As well, let me reassure the players that I'm not the sort of DM who says, "You said you were heading out! NO, you absolutely cannot stop your movement in any way until you have travelled at least two hundred yards, yada, yada, yada."

If someone says "Wait a moment," I will presume there is plenty of opportunities for the character to pause, stop in their tracks and say, "What?"

The ONLY time that actions will be 100% time-sensative will be in combat, when every action will be expressed in a 12-second time frame ~ when saying "Wait" will mean expending an AP and stopping to ask "What?" will expend another. No one need worry about time, however, when the party is not in combat).

Alexis Smolensk said...

Noted,

Rowan and Lothar have started moving away in the searching pattern discussed. May I assume the rest of you do the same?

Gudbrand Andersen said...

I go with the searchers too. (Changed my mind about looking for wood, I'd rather not be on my own.)

Rowan said...

Rowan call for Gudbrand to follow his branch of the search.
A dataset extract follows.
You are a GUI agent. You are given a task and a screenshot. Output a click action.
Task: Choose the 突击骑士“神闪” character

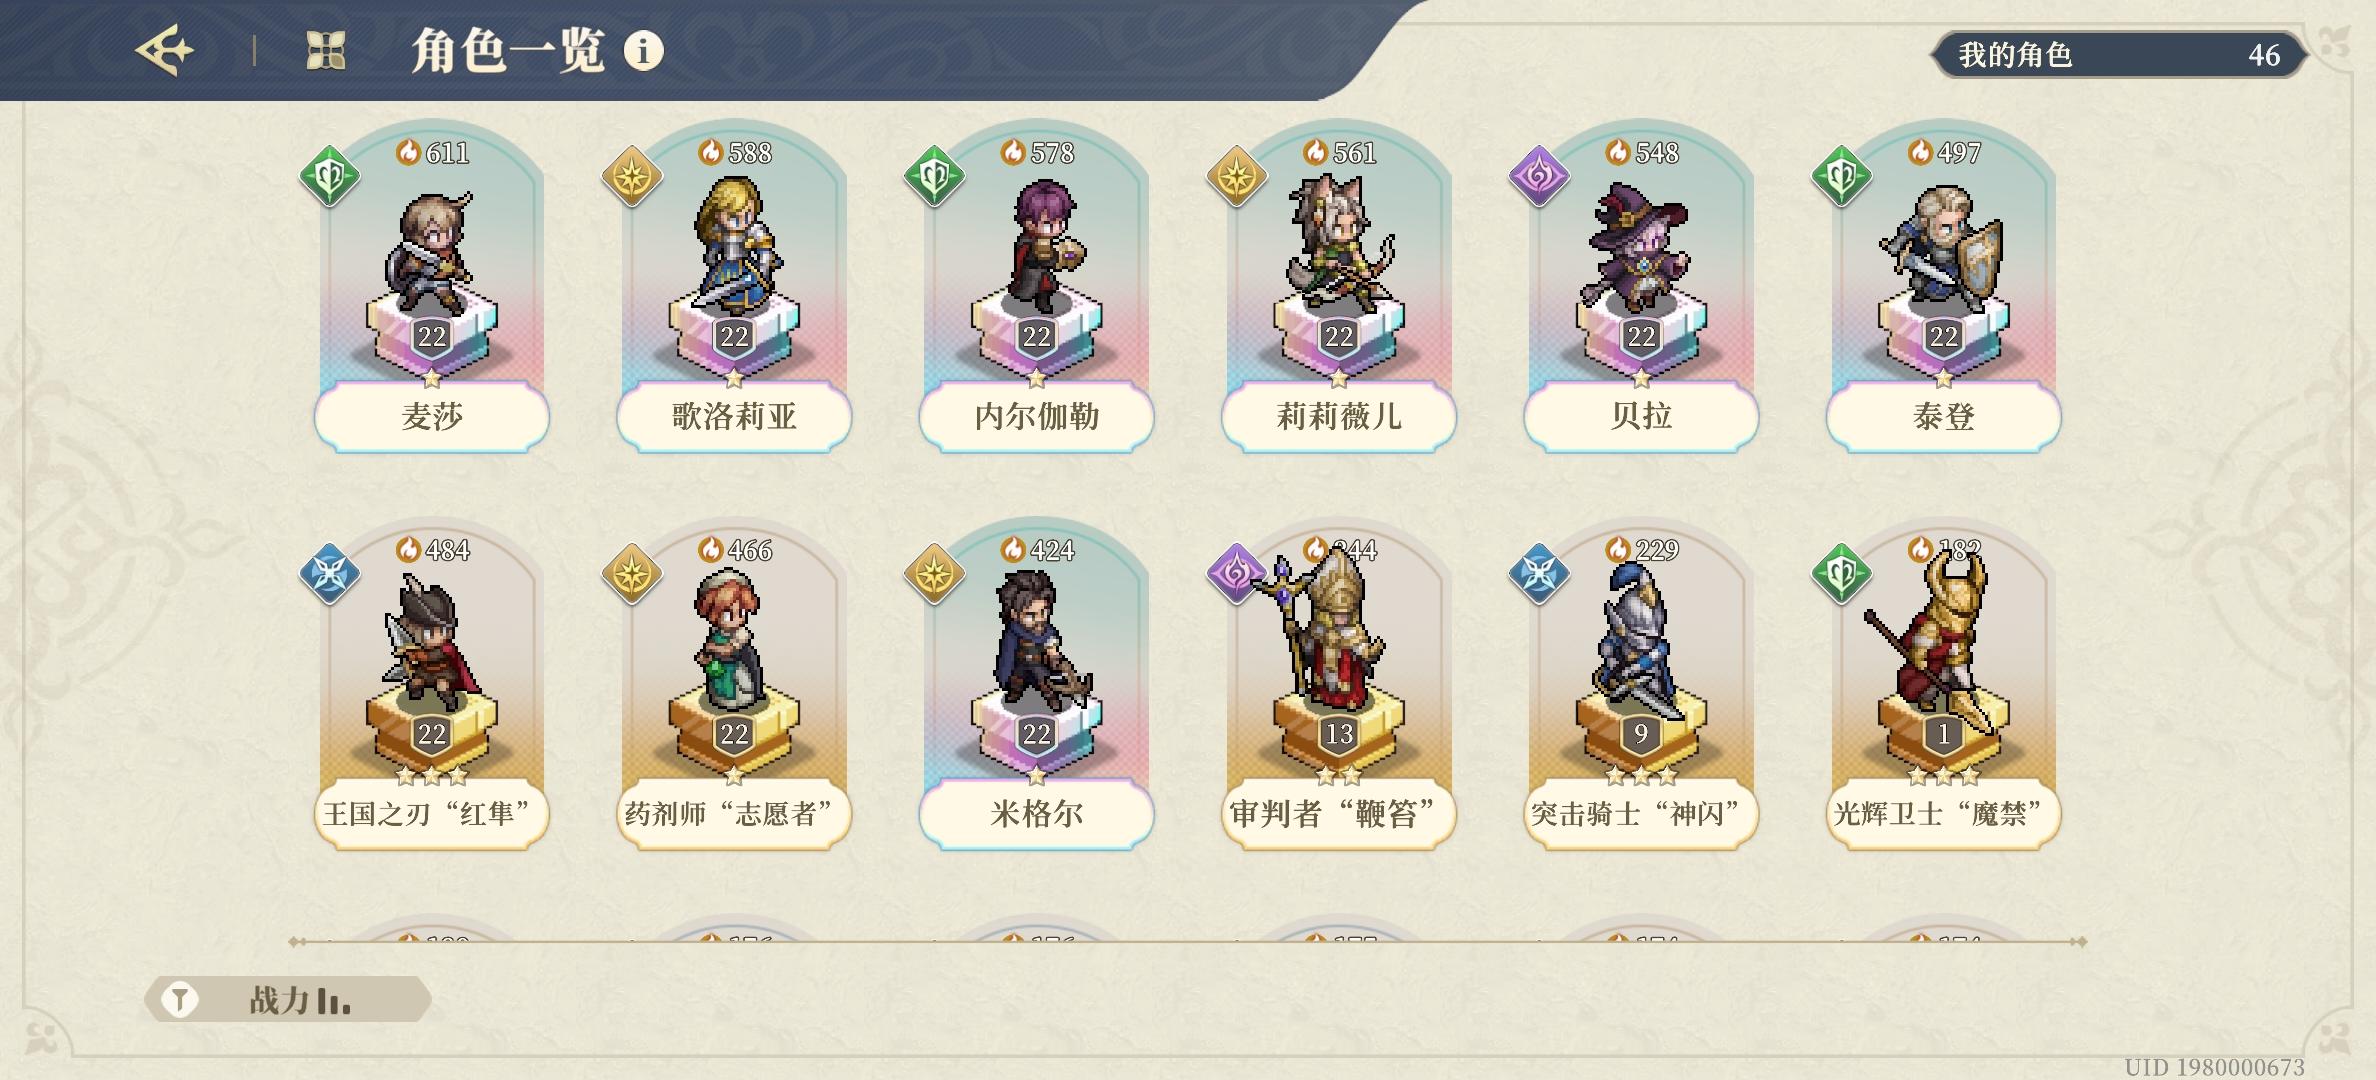pyautogui.click(x=1641, y=685)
Because I also don't want to be alone.

Alexis Smolensk said...

As the party branches out, it does not take very long ~ only as long as it might take to bring a pot of water to boil ~ before Gudbrand calls Rowan's attention to something he sees about fifteen paces away.

It is a stone, about four feet high and a foot wide, standing on its end, with writing on it. Upon examining it, Rowan sees that the writing is in a sort of archaic druidic spell-language . . . the sort of writing that is never used for anything but spells now. It is plainly not a spell; it doesn't have the tenor of a spell, in Rowan's experience. It is merely a marker. It reads, vaguely, "Here lies the limit of Haffryed's Grave, the konnugr-paddy."
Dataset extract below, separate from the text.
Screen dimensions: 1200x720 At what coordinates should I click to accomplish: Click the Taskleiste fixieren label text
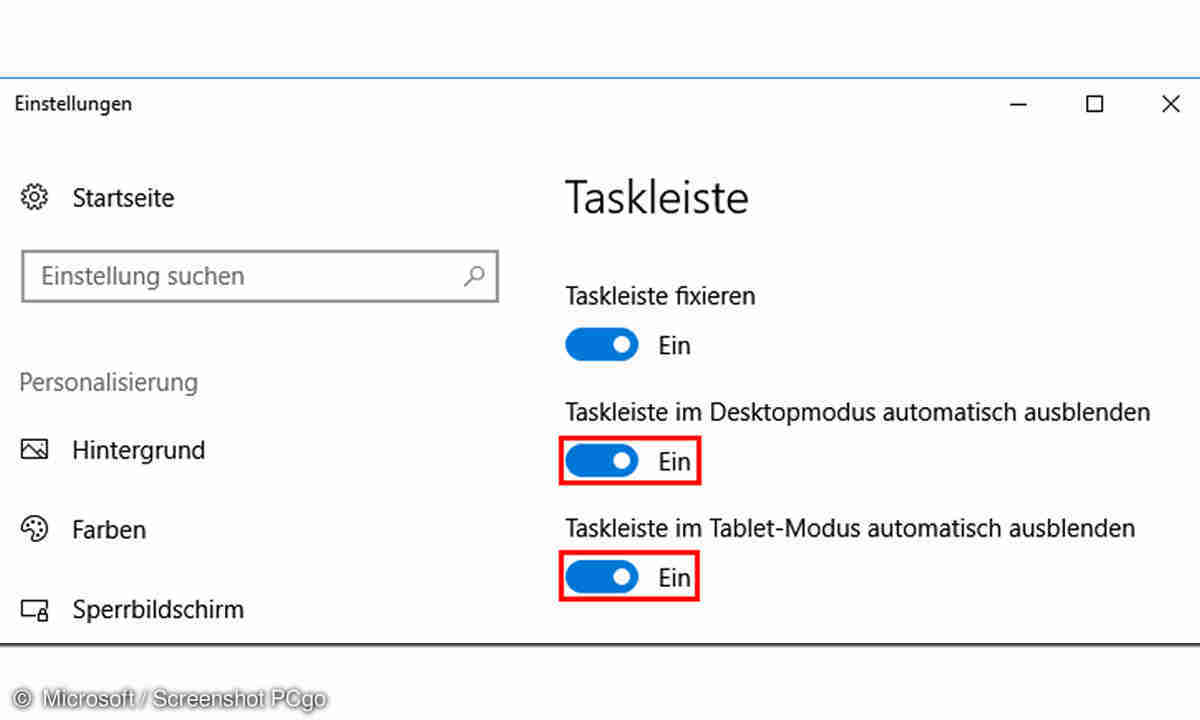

You look at it both ways and it reads either "the king toad" or "the toad king."

Rowan said...

"Well done, friend. Take care, my people do not mince words."

The obvious suspect here is a giant frog of some kind. It's possible that the interred was just not liked very much, but I don't make monuments to people I find distasteful, and I'd be surprised if Druids did either.

Rowan will call out for our other members, and look around, no more than perhaps twenty feet from the marker itself, taking special care to avoid any other large stones or thick brush.

Engelhart Askjellson said...

I come close. Upon finding out the new status-quo, I set about trying to find an entrance of any given sort.

"Perhaps we may find other stones of this one's ilk strewn further afield..."

Aleksandra Ivanovna said...

I join Rowan in his search.

Lothar Svensson said...

Are Engelhart and I close enough to hear? If so, I'll come over expecting to see a hill of some sort.

Alexis Smolensk said...

After some searching by Engelhart, and Lothar moving over towards Aleksandra and Rowan, another similar stone is turned up (found by Engelhart) some sixty yards to the east of the first stone. This is a little shorter, a little stouter, and made of a darker fieldstone, but it has the same message on it.

Engelhart Askjellson said...

There ought to be at least one or two others, I search on.

Aleksandra Ivanovna said...

Could these stones be radii of the barrow's entrance? If that looks likely, I cautiously head toward where the middle might be.

Alexis Smolensk said...

Rowan will spot a third cairn, Aleksandra ~ and this will seem to suggest that yes, these are stones forming a radii. How fast would you like to move towards the middle? In hexes per round?

Rowan said...

One hex per round suits me just fine.

Lothar Svensson said...

When I see everyone slowing down I drop my pack and quarterstaff next to one of the standing stones, unsling my bow and nock an arrow. Then I head towards the middle as well, matching pace with the others.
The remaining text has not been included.